The reports come as nearly a quarter of middle and high school students — 6.2 million youths — use tobacco products, most commonly e-cigarettes, according to the 2019 National Youth Tobacco Survey.

In one of the new reports, the CDC analyzed data from the 2014-’15 Tobacco Use Supplement from the Current Population Survey. Just over 25,000 adults answered questions about when they started smoking, their level of nicotine dependence and attempts to quit.

About half reported smoking regularly before age 18, 33% started at ages 18-20 and 17% started at 21 or older. About half reported trying to quit in the past year.

Adjusted results showed those who started before age 18 and those who started at ages 18-20 were more likely to have high nicotine dependence compared to those who started at 21 or older. Those who started smoking when they were under 21 also were less likely to try to quit.

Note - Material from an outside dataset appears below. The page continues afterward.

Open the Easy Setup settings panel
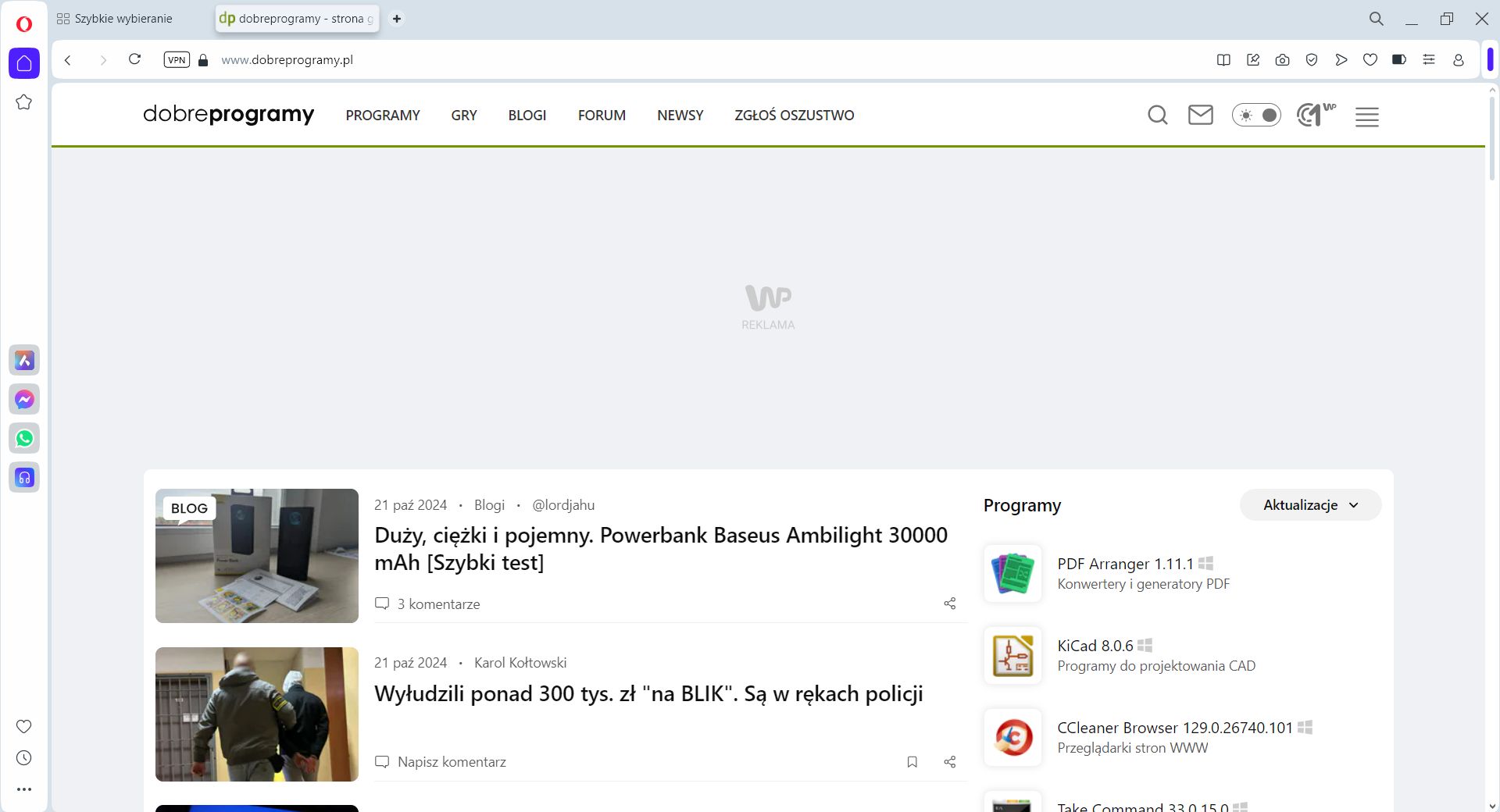 [x=1429, y=59]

In another new study, the CDC looked at the impact of implementing Tobacco 21 (T21) laws in Hawaii in 2016 and compared it to California, which implemented a similar law the same year but with an exemption for military. It also compared Hawaii to the rest of the U.S.

Researchers used data on sales of cigarettes and cigars/cigarillos in large grocery stores from June 2012 to February 2017 and found average monthly cigarette sales in Hawaii dropped about 4.4% following the new law. California sales declined 11.7%, and mainland sales dropped 10.6%. However, Hawaii was the only one to see both a drop in sales and a drop in the share of menthol sales.

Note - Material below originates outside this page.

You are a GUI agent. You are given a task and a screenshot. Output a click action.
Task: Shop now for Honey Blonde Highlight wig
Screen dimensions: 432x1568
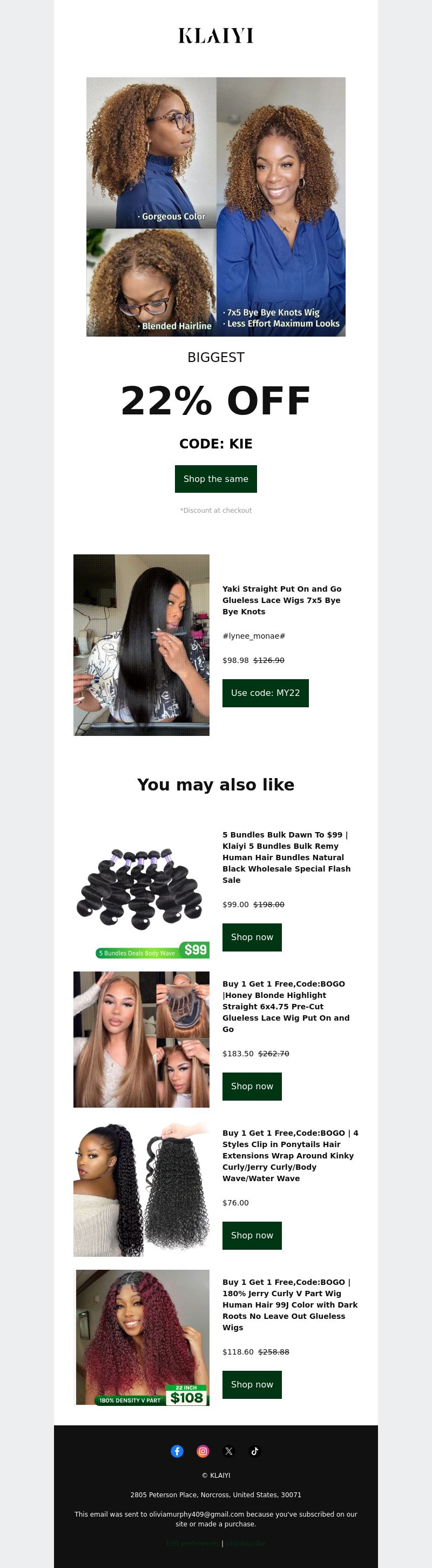tap(252, 1086)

Hawaii also had a 12.1% drop in cigar/cigarillo sales compared to 7.1% for California and 4.1% for the rest of the U.S. The share of menthol sales rose 7.1% in the U.S., but changes weren’t statistically significant for Hawaii and California. Authors said this finding “suggests that T21 policies may have attenuated an otherwise upward trend.”

“Taken together, these results indicate T21 policies may decrease sales of some tobacco products, especially cigars and flavoured/menthol products that are disproportionately consumed by youth, young adults and persons of colour,” authors wrote.

They also encouraged additional tobacco control measures such as increasing prices and restricting the sale of flavored products.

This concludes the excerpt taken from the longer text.